In general, I get what I need but the problem appears when I have regions in my bed file that overlap
chr19 33301307 33301599
chr19 33301556 33301805
chr19 33301647 33301946
chr19 33301898 33302195
chr19 33302152 33302440
which returns this
>39 chr19:33301308-33302440
TGGCCCAGGGCGGTCCCACAGCCGCGCGCCTCACGCGCAGTTGCCCATGGCCTGACCAAG
GAGCTCTCTGGCAGCTGGCGGAAGATGCCCCGCAGCGTGTCCAGTTCGCGGCTCAGCTGT
TCCACCCGCTTGCGCAGGCGGTCATTGTCACTGGTCAGCTCCAGCACCTTCTGCTGCGTC
TCCACGTTGCGCTGCTTGGCCTTGTCGCGGCTCTTGCGCACCGCGATGTTGTTGCGCTCG
CGCCGCACCCGGTACTCGTTGCTGTTCTTAGTCCACCGACTTCTTGGCCTTGCCCGCGCC
GCTGCCGCCACTCGCGCGGAGGTCGGGGTGCGCGGCGCCCAGCCCCTTGAGCGCGCTGCC
AGGGCCCGGCAGGCCGGCGGCACCGAGCGCGGGCGCGGGGTGCGGGCTGGGCACGGGCGT
GGGCGGCGGCGTGGGGTGACCGGGCTGCAGGTGCATGGTGGTCTGGCCGCAGTGCGCGAT
CTGGAACTGCAGGTGCGGGGCGGCCAGGTGCGCGGGCGGCGGGTGCGGGTGCGGGTGCGG
GTGCGAGGGCGGCGGCGGCGGCGGCGGCTGGTAAGGGAAGAGGCCGGCCAGCGCCAGCTG
CTTGGCTTCATCCTCCTCGCGGGGCTCCTGCTTGATCACCAGCGGCCGCAGCGCCGGCGC
CCCGACGCGCTCGTACAGGGGCTCCAGCCTGCCGTCCAGGTAGCCGGCGGCCGCGCAGCC
GTAGCCGGGCGGGGGCCCGTGCGCTCCCCCGGGCATGACGGCGCCGCCGGGGCCCGCGGG
CGCGCCCCGGGTAGTCAAAGTCGCCGCCGCCGCCGCCGCCCGTGGGGCCCACGGCCGCCT
TGGCCTTCTCCTGCTGCCGGCTGTGCTGGAACAGGTCGGCCAGGAACTCGTCGTTGAAGG
CGGCCGGGTCGATGTAGGCGCTGATGTCGATGGACGTCTCGTGCTCGCAGATGCCGCCCA
GCGGCTCCGGGGCGGCAGGTGGGGCGGGAGGCTGCGCGGGGCCCGCGCCCCGGGGAAAGC
CGAAGGCGGCGCTGCTGGGCGCGTGCGGGGGCTCTGCAGGTGGCTGCTCATCGGGGGCCG
CGGCTCCGCCTCGTAGAAGTCGGCCGACTCCATGGGGGAGTTAGAGTTCTCCCGGCATG
The program merges by default regions that overlap.

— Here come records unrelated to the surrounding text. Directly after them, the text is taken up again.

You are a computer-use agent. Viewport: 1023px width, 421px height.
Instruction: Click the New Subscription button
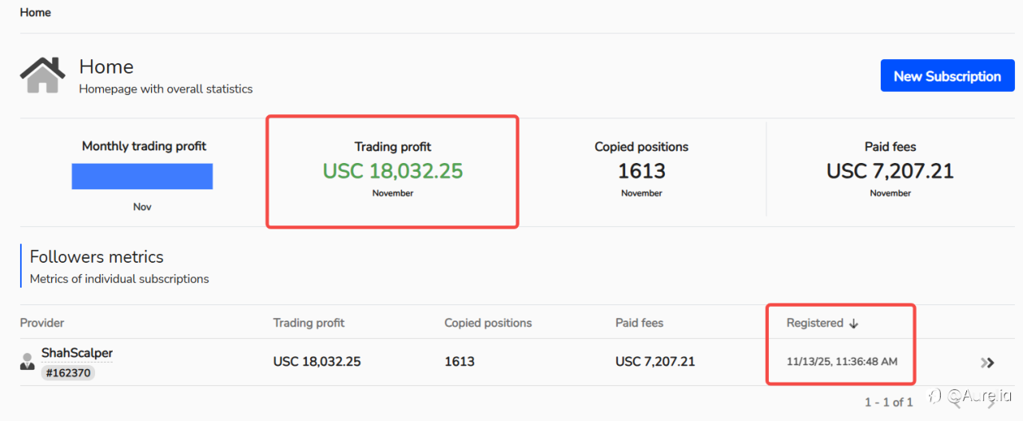tap(947, 77)
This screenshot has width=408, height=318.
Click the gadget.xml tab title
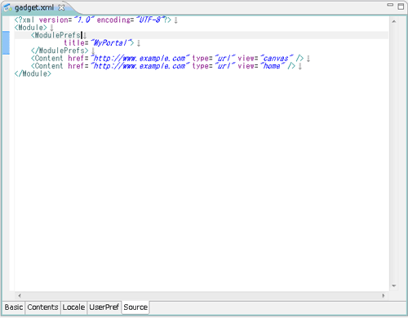click(x=34, y=7)
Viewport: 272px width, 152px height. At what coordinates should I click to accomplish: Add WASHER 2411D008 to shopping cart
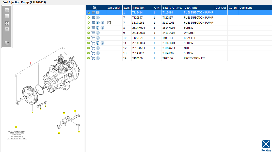(93, 33)
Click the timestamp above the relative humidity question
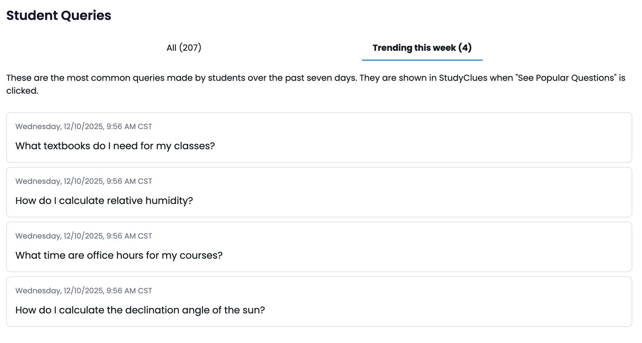The width and height of the screenshot is (642, 343). (83, 181)
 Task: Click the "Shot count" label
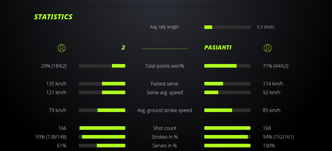tap(164, 128)
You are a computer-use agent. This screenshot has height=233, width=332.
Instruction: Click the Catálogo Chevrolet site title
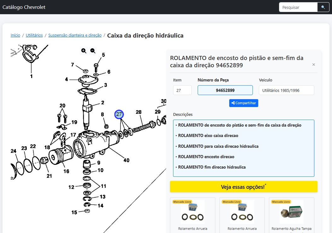pos(24,7)
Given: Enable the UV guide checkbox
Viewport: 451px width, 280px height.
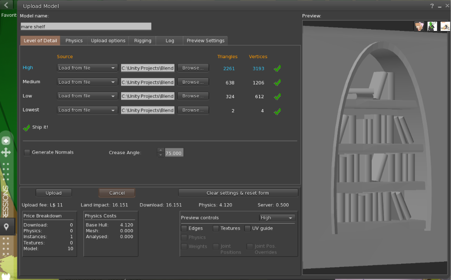Looking at the screenshot, I should 247,229.
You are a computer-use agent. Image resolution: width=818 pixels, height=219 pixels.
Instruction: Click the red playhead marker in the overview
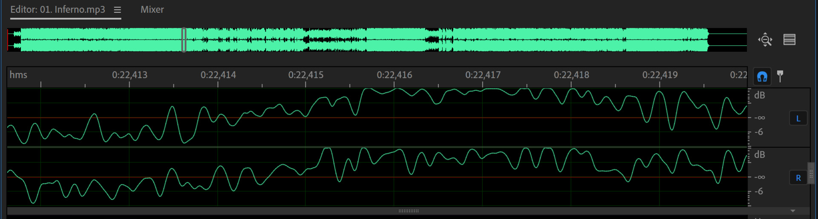(8, 40)
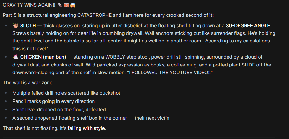289x139 pixels.
Task: Click the 'Multiple failed drill holes' bullet
Action: click(x=66, y=93)
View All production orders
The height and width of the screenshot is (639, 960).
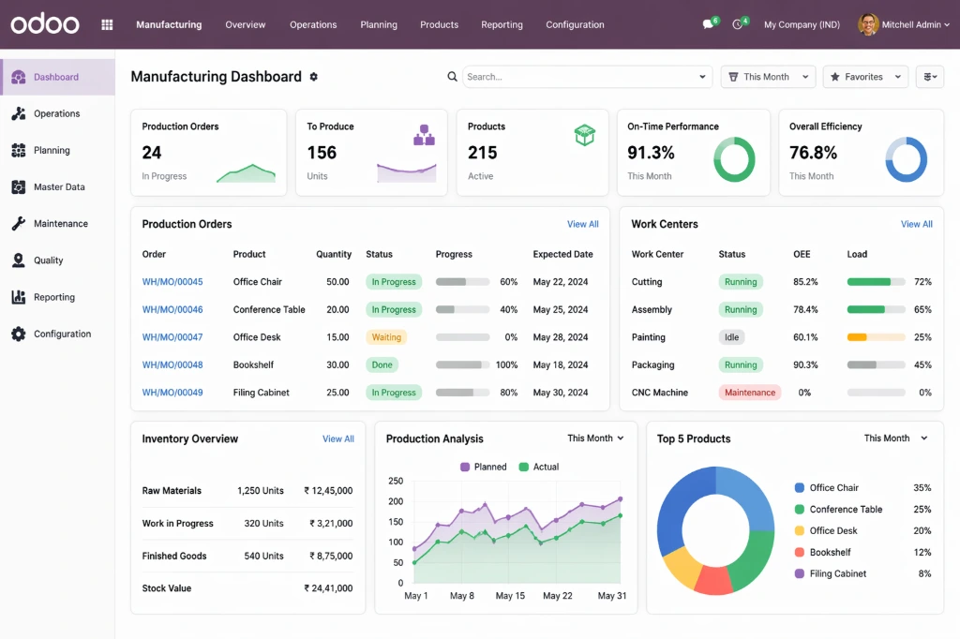tap(582, 224)
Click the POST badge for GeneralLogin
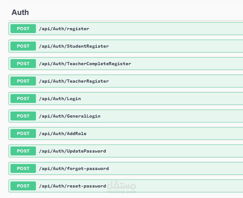Screen dimensions: 243x198 pos(23,116)
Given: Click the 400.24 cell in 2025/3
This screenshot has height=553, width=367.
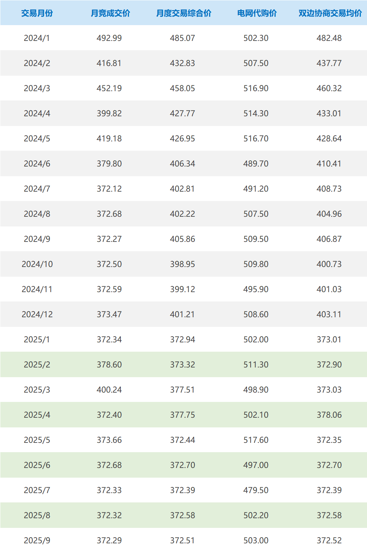Looking at the screenshot, I should click(x=109, y=390).

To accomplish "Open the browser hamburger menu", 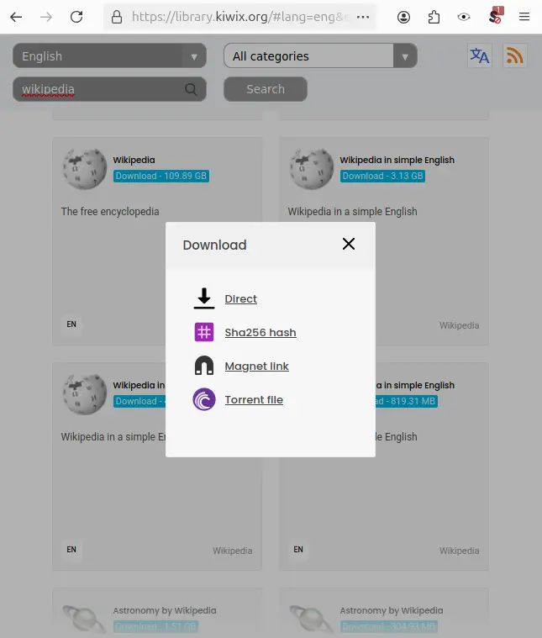I will (x=524, y=17).
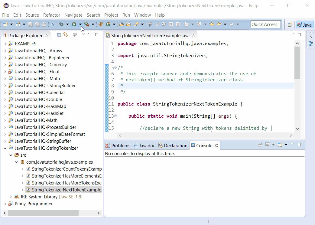Image resolution: width=315 pixels, height=225 pixels.
Task: Run the application using the green Run icon
Action: [74, 24]
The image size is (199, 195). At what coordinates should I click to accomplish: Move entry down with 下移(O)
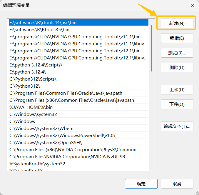(177, 104)
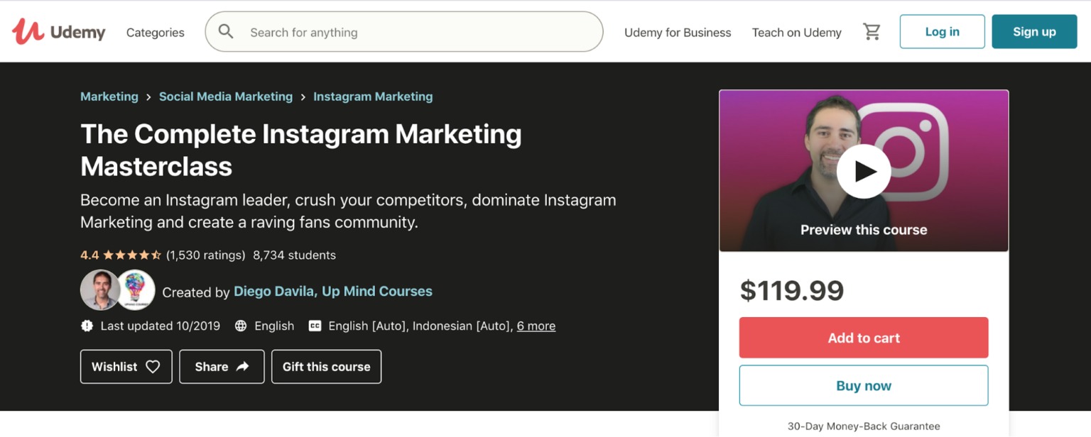
Task: Click the globe icon next to English
Action: coord(239,326)
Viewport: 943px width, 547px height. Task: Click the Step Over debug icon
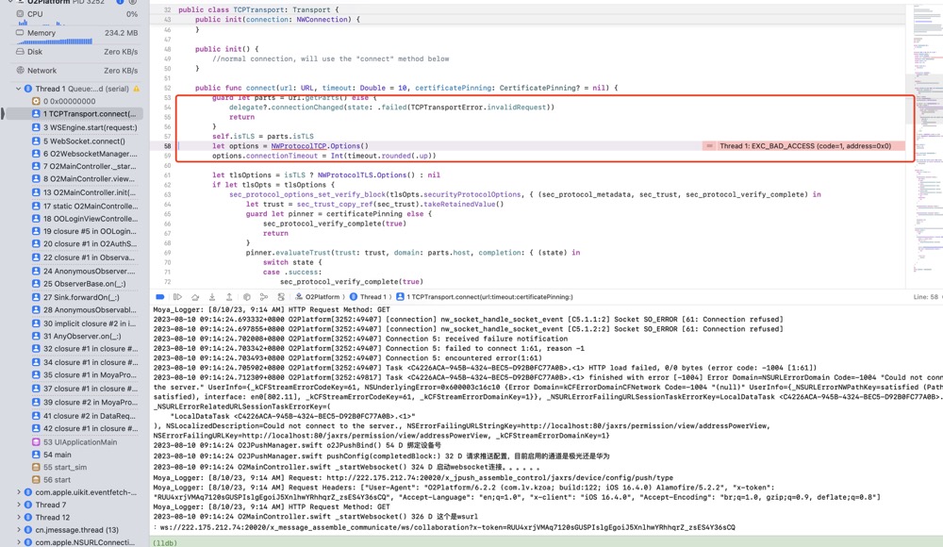click(x=195, y=297)
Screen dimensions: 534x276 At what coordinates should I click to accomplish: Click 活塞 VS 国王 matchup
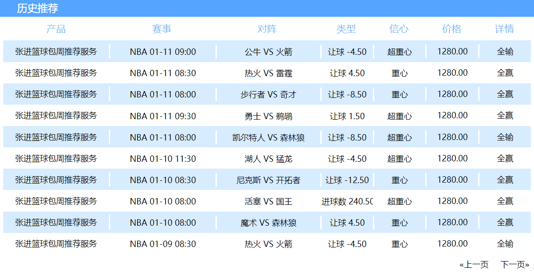click(x=269, y=201)
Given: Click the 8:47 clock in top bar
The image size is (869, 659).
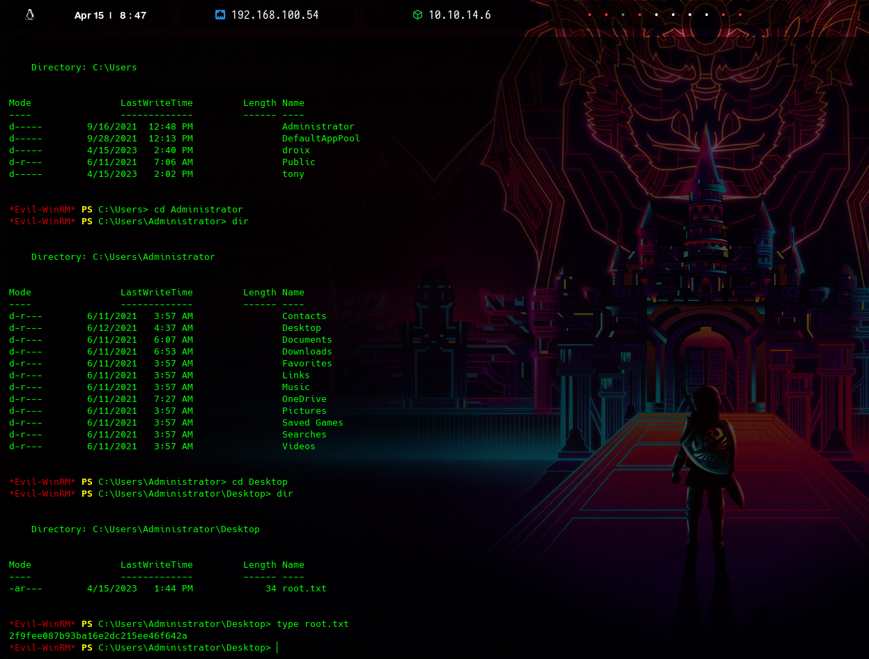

I cannot find the way to avoid this and get one fasta read for each region of my bed.
I have been playing around with the parameters
--interval-merging-rule,-imr <IntervalMergingRule>
Interval merging rule for abutting intervals Default value: ALL. Possible values: {ALL,
OVERLAPPING_ONLY}
and
--interval-set-rule,-isr <IntervalSetRule>
Set merging approach to use for combining interval inputs Default value: UNION. Possible
values: {UNION, INTERSECTION}
This is my code
gatk FastaAlternateReferenceMaker \
-R Homo_sapiens_assembly38.fasta \
-O output_not_merging_interval.fasta \
-L amplicons_coo_v1.1_with_chr.bed \
--variant Unique_indels_in_ROI_chr_sorted_left_align.vcf \
If not possible ( I doubt that) I Can create a Python that loops taking the regions and run the program every time. and append the new read in a final .FASTA file.